La société est également reconnue par la douane comme lieu de chargement. Parfois, 8 à 10 conteneurs marins par jour sont chargés de 22-23 tonnes d'aluminium. Une tâche dont s'acquitte parfaitement le bras extra long de la pelle LH50M qui alimente également la cisaille Lefort. L'autre machine Liebherr est surtout utilisée pour empiler les ferrailles et alimenter le broyeur.

Croissance contrôlée

Suite à la crise, les prix des matières premières et donc des ferrailles ont subi de fortes pressions. Wim Capiau se targue d'avoir pu empêcher la croissance effrénée de son entreprise à une époque où les prix des matières premières ont galopé à une vitesse folle.
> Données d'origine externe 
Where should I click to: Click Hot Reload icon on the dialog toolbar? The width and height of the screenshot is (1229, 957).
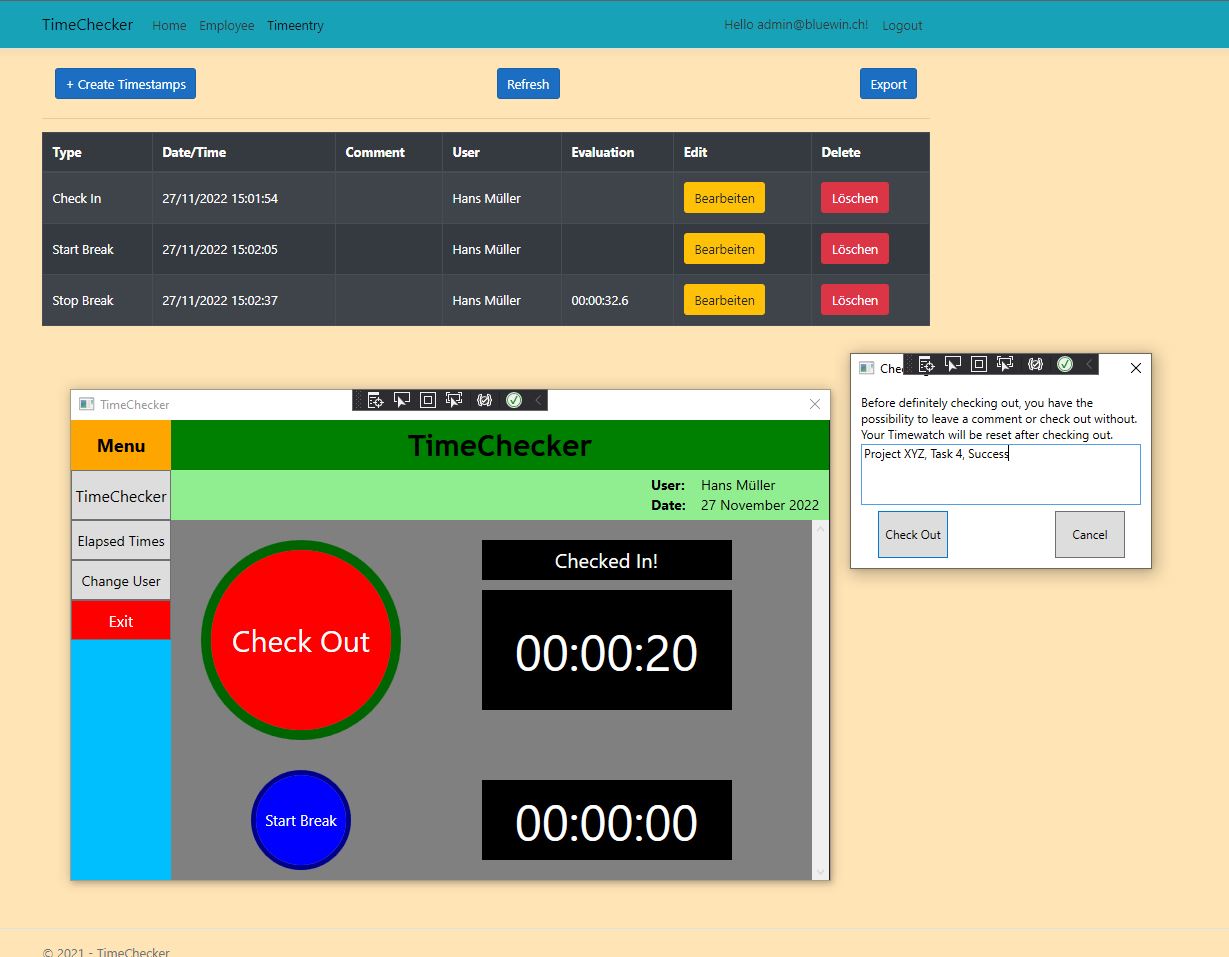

L'entreprise familiale a donc conservé une taille modeste. Elle possède également un stacker pour déplacer des conteneurs marins ou les charger sur une semi-remorque. Face à la difficulté de trouver de bons collaborateurs, Capiau investit dans des machines très performantes de sorte que trois personnes suffisent pour faire tourner tout le chantier. Ce dernier est bien organisé, sans endroits sales ni obstacles bloquant l'accès aux matériaux empilés. Des nettoyages réguliers se font à l'aide d'une plaque de nettoyage de fabrication maison, dotée d'un bord en caoutchouc renforcé et fixée au grappin pour nettoyer le béton autour des tas de ferrailles. Une propreté qui s'applique également aux machines régulièrement nettoyées à haute pression et parfaitement entretenues. La LH40 est encore neuve, mais la LH50, active depuis un an déjà, semble également sortie tout droit de l'usine.